Today AllState came out and looked at my car, and hauled it off to the body shop.  Maybe in a week I have a car with a fresh paint job?  Kudos to the Palo Alto police department; that was quick work catching the guy.  Kudos to the Jiffy Lube guy who had the brains to get the plate number.  And I did eventually get my monitor.

You didn’t think I was going to talk about technology, did you?

Cliff

Where'd The Week Go?

Where’d the week go?  I managed to implement an async RPC call based on UDP packets; that was kinda slick.  Its more-or-less stateless, so I can re-send the call or re-send the ack+result repeatedly without anybody getting confused.  I added an HTML RESTful Get/Put API, plus some Key surfing.  Based on this+Paxos, I have the starter bits for a distributed K/V store!  Seems like everybody has one of these, so I figured I’d better go make one also.  😉

Then I tried my toy on Linux…it’s been running great on Windows & Mac with 3 to 5 machines.  Linux should be a piece-o-cake!  Or not so.  First stumbling block was Java network self-discovery is painful on Linux: lots and lots of network devices are enabled but few are actually connected to the network.  Then I ended up enabling an IPV6 device… I’m not quite IPV6 ready (close, but not there).  Also, I kept finding loopback addresses.  Then I hit Java signed-byte issues (gah!  a COMPLETELY ridiculous language design decision; bytes are 99.9% used in an unsigned fashion).  Took me another day to pull out all the bugs… then we immediately ran and demo’d it!  (shakes head)   There’s like 1 week’s worth of work in there!  I’m not sure what to make of it all; we were completely upfront with where the product was… and the end-user is loving it.

We ran back to the office High-Five-ing each other and stared at our big empty room.  And then a friend of Sris called: an unrelated startup in S.F. has stumbled and is selling off new office furniture at firesale prices.  We ran to a U-Haul shop & got a $20 box truck (plus $1/mile … that adds up fast).  An hour later we were stuffing desks and chairs into the thing.  We got 6 desks and 6 nice ergo chairs for $1500…. and that is fantastically higher than our rent… I think I’m losing my sense of money here.  (shakes head again)  We ran away with our booty and an hour later were unloading into the not-so-empty office.
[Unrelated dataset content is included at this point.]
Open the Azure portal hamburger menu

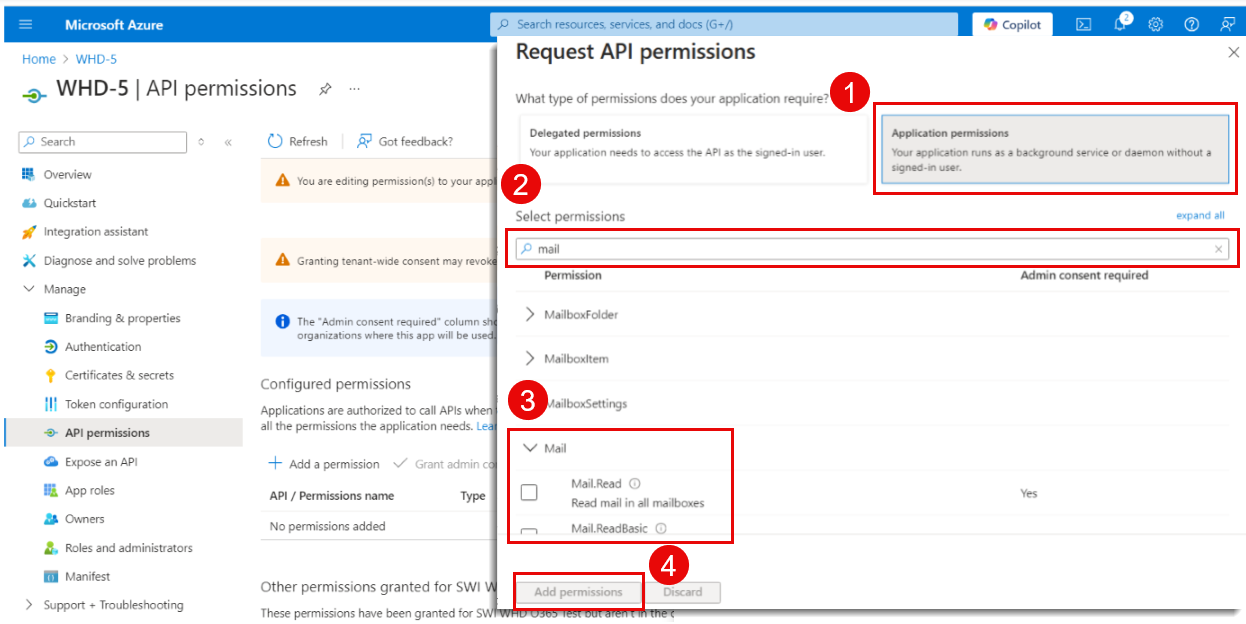point(26,24)
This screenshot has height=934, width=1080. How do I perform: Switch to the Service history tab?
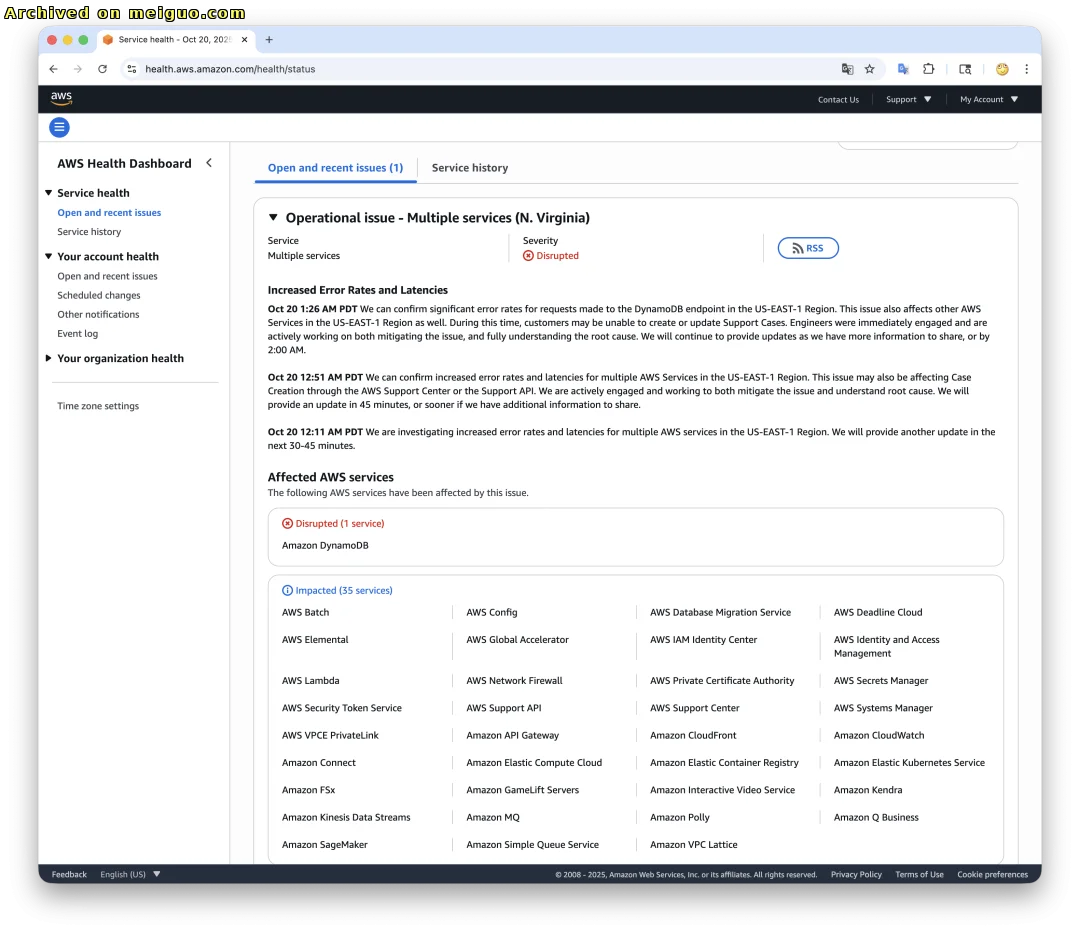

Those desks have slick wheels and the floor is good and the room is big; after I got up a good head of steam I hopped on the desks for a ride across the room.  Brings new meaning to the word “execu-glide“  Holy moly!  The office is starting to look… office-like.  Needs a microwave (but not a coffee machine; the coffee press came in the building with me on that first visit; must have priorities).  I left Sris to return the truck, and I ran home to a long promised date-night.  Made it just in time and a nice romantic dinner was had, complete with thunderous rain and lightning (umm, excuse me Mr. California?  I pay my cost-of-living taxes!!!  It’s mid-April… where’s the warm sunshine we were promised?)

Next day was mostly spent doing paperwork.  And I’m only doing the new employee paperwork – Sris’ got the backend of this mountain.  Sigh.  Startups are 90% perspiration, 9% inspiration and another 90% paperwork.  Health insurance, payroll, building insurance, PGE wants to be paid, the office water got shut off (fixed now), W-4’s, I-9’s, 401K’s… the list goes on and on.  My home printer died.  My SO’s netbook died (fixed by pulling the battery and power-cycling to drain the caps so it REALLY got a cold-start).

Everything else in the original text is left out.